**Задания:**
**1.** Когда, согласно отрывку о Гюго, в Брюссель приехал Шарль?
**2.** Выпишите из отрывка о Гюго без изменений весь фрагмент, начиная со слов «По иронии судьбы, необходимость» и вплоть до слов «Адель попросили уничтожить.».
**3.** Продолжите отрывок о Гюго, начав сразу после его последнего предложения.

**Исходный текст:**
——————
Книга Жизнь Гюго, страница 107. Автор книги Грэм Робб

Разделитель для чтения книг в онлайн библиотеке

Онлайн книга «Жизнь Гюго»

Cтраница 107

Адели он поручил продать мебель и поддерживать чистоту образа Виктора Гюго. Незнакомые люди здоровались с ней на улице как с женой живого символа, и она оказалась неплохим сотрудником по связям с общественностью. Когда Гюго в панике написал ей о том, что Леони Биар грозится приехать в Брюссель: «Моя жизнь здесь… глубоко чиста и усердна», «Все взгляды прикованы ко мне», Адель немедленно приступила к действиям. «Не волнуйся, – писала она, – гарантирую, что она не покинет Париж». Словечко-другое с Готье и Уссе – и Леони получит отдушину для своего творчества: «Я поверну ее в сторону Искусства. Надеюсь, оно станет благородным и мощным средством отвлечения. Возможно, тебе придется написать ей несколько писем, которые успокоят если не ее душу, то хотя бы гордыню. Сделай ее своей «интеллектуальной сестрой»… Дорогой великий друг, я слежу. Работай спокойно и не теряй хладнокровия» {889}.

Когда Адель попыталась заодно избавиться и от Жюльетты, Гюго воспротивился и вынужден был в конце концов воздать Жюльетте по заслугам, хотя пройдет еще не один год перед тем, как ее познакомят с законной семьей: «Абсолютная и полная преданность, которая ни разу не подводила меня за двадцать лет, не говоря уже о глубоком самопожертвовании и полном смирении. Без нее… меня давно убили бы или выслали. Она живет здесь в полной изоляции, под вымышленным именем, никогда никуда не выходит. Я вижу ее только после заката. Остальная моя жизнь проходит на публике» {890}.

По иронии судьбы, необходимость хранить тайну выявила много тайн в семье Гюго – в том числе и раздутый ящик, полный интимных писем, которые Адель попросили уничтожить.

Затыкать течи в семейном ковчеге стало сложнее, когда в конце января 1852 года в Брюссель приехал Шарль. Отцу и сыну пришлось несколько месяцев жить в одной квартире. Ожидалось, что Шарль пополнит семейную казну, что-нибудь написав. Иногда даже возникает подозрение: аскетизм Гюго в быту отчасти был вызван желанием показать сыновьям все преимущества сурового ученичества: «Я велел ему написать книгу о шести месяцах, которые он провел в тюрьме… Он соглашается ласково, как девушка, но даже не приступает к труду. Я не жалуюсь, потому что не хочу, чтобы ты его бранила. Я работаю для нас всех. Но меня беспокоит напрасная трата времени. Годы идут, а привычки остаются» {891}.
——————
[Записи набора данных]
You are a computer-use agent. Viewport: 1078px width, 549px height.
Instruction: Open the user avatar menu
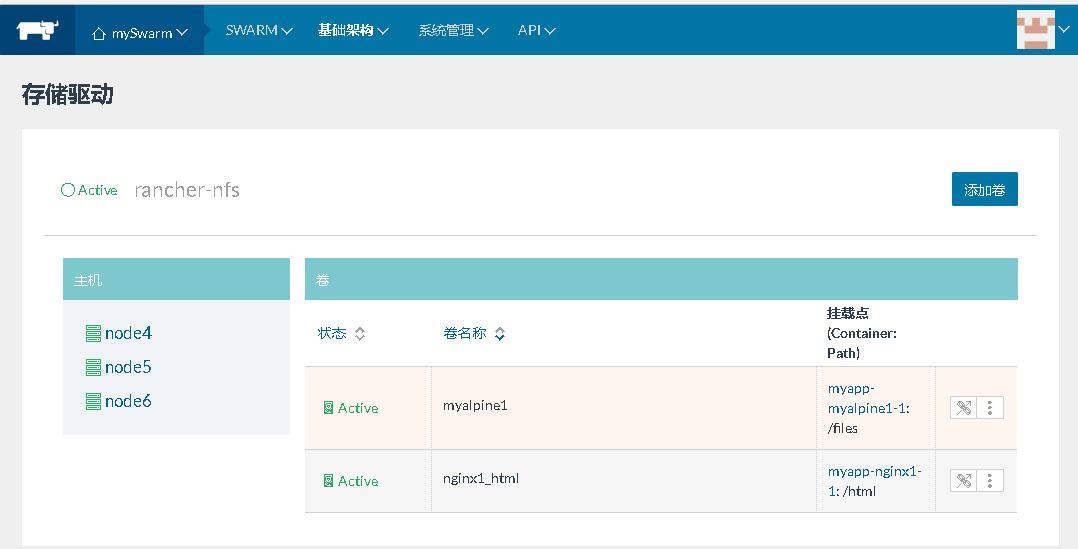coord(1042,30)
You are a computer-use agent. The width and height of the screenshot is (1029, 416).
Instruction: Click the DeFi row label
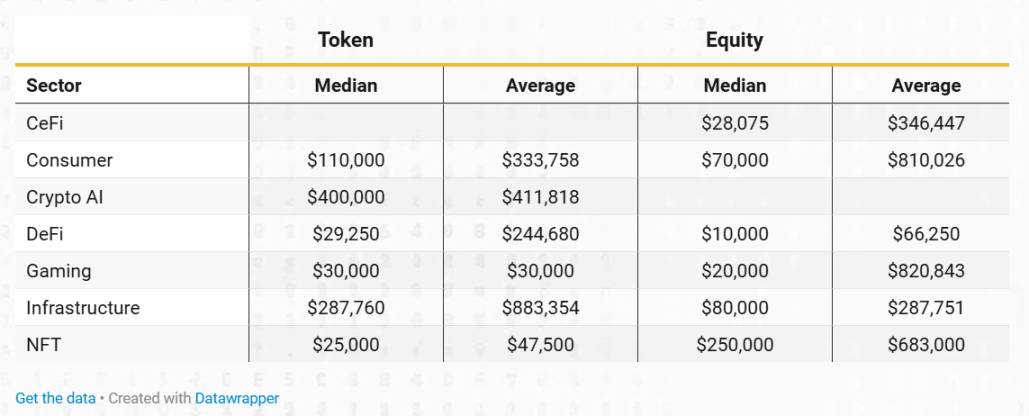click(x=46, y=234)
——————
**Ответы к заданиям:**
**1.** В конце января 1852 года.

**2.**
По иронии судьбы, необходимость хранить тайну выявила много тайн в семье Гюго – в том числе и раздутый ящик, полный интимных писем, которые Адель попросили уничтожить.

**3.**
Гюго не единственный отец, который боится, что его дети превратятся в неопрятных паразитов, или страдает от оскорбленного благородства. Но, поскольку его сыновья изъявили желание следовать дорогой отца (или утонуть в его следах), он страдал больше обычного. Он предлагал им множество тем и советов: «Погрузись на несколько дней… в новый мир, чьим хозяином ты должен стать. Запрись со своими персонажами и загляни им в глаза. Не бойся смутных страхов, которые приходят тебе в голову… Очертания всегда расплываются перед тем, как твое творение встает на ноги и начинает ходить» {892}.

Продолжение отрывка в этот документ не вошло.